[Download]

Word Embeddings Training and Evaluation

In [1]:
import warnings
warnings.filterwarnings('ignore')

import itertools
import time
import math
import logging
import random

import mxnet as mx
import gluonnlp as nlp
import numpy as np
from scipy import stats

# context = mx.cpu()  # Enable this to run on CPU
context = mx.gpu(0)  # Enable this to run on GPU

Data

Here we use the Text8 corpus from the Large Text Compression Benchmark which includes the first 100 MB of cleaned text from the English Wikipedia.

In [2]:
text8 = nlp.data.Text8()
print('# sentences:', len(text8))
for sentence in text8[:3]:
    print('# tokens:', len(sentence), sentence[:5])
# sentences: 1701
# tokens: 10000 ['anarchism', 'originated', 'as', 'a', 'term']
# tokens: 10000 ['reciprocity', 'qualitative', 'impairments', 'in', 'communication']
# tokens: 10000 ['with', 'the', 'aegis', 'of', 'zeus']

Given the tokenized data, we first count all tokens and then construct a vocabulary of all tokens that occur at least 5 times in the dataset. The vocabulary contains a one-to-one mapping between tokens and integers (also called indices or short idx).
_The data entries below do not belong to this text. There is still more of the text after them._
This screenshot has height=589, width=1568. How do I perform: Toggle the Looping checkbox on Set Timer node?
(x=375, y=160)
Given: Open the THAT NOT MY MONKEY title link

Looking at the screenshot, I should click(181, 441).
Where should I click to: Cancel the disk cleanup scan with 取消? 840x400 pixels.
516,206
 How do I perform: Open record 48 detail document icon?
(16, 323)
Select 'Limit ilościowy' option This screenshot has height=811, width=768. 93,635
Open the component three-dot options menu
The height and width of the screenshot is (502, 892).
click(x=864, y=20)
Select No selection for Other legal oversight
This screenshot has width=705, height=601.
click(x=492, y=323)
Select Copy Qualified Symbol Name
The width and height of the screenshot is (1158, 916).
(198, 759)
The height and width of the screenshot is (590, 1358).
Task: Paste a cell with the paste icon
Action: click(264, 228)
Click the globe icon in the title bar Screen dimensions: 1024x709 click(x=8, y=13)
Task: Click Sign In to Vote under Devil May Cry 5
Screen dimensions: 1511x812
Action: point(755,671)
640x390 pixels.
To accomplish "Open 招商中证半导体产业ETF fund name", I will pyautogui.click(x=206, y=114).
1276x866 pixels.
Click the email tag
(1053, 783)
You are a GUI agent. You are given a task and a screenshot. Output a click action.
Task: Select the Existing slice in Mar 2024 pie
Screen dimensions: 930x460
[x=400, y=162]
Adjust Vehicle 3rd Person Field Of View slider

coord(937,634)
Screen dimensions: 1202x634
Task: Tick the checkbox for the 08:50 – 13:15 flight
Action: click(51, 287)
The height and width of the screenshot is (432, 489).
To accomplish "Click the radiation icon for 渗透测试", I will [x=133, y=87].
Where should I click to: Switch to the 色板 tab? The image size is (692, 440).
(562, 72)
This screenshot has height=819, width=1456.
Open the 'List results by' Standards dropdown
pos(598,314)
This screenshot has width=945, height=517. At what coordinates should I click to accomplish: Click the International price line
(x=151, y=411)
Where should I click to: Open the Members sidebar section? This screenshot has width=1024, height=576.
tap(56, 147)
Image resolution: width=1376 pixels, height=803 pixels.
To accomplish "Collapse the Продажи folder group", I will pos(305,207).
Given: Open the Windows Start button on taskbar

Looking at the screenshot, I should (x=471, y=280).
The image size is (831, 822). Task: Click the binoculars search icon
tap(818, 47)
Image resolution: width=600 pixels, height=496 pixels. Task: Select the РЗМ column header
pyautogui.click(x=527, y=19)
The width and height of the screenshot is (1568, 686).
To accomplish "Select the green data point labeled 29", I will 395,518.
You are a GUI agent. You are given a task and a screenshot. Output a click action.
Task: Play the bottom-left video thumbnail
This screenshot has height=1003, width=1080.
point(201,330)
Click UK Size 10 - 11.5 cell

We further store the frequency count of each token in the vocabulary as we will require this information later on for sampling random negative (or noise) words. Finally we replace all tokens with their integer representation based on the vocabulary.

In [3]:
counter = nlp.data.count_tokens(itertools.chain.from_iterable(text8))
vocab = nlp.Vocab(counter, unknown_token=None, padding_token=None,
                  bos_token=None, eos_token=None, min_freq=5)
idx_to_counts = [counter[w] for w in vocab.idx_to_token]

def code(sentence):
    return [vocab[token] for token in sentence if token in vocab]

text8 = text8.transform(code, lazy=False)

print('# sentences:', len(text8))
for sentence in text8[:3]:
    print('# tokens:', len(sentence), sentence[:5])
# sentences: 1701
# tokens: 9895 [5233, 3083, 11, 5, 194]
# tokens: 9858 [18214, 17356, 36672, 4, 1753]
# tokens: 9926 [23, 0, 19754, 1, 4829]

Next we need to transform the coded Text8 dataset into batches useful for training an embedding model. In this tutorial we train with the SkipGram objective made popular by [1].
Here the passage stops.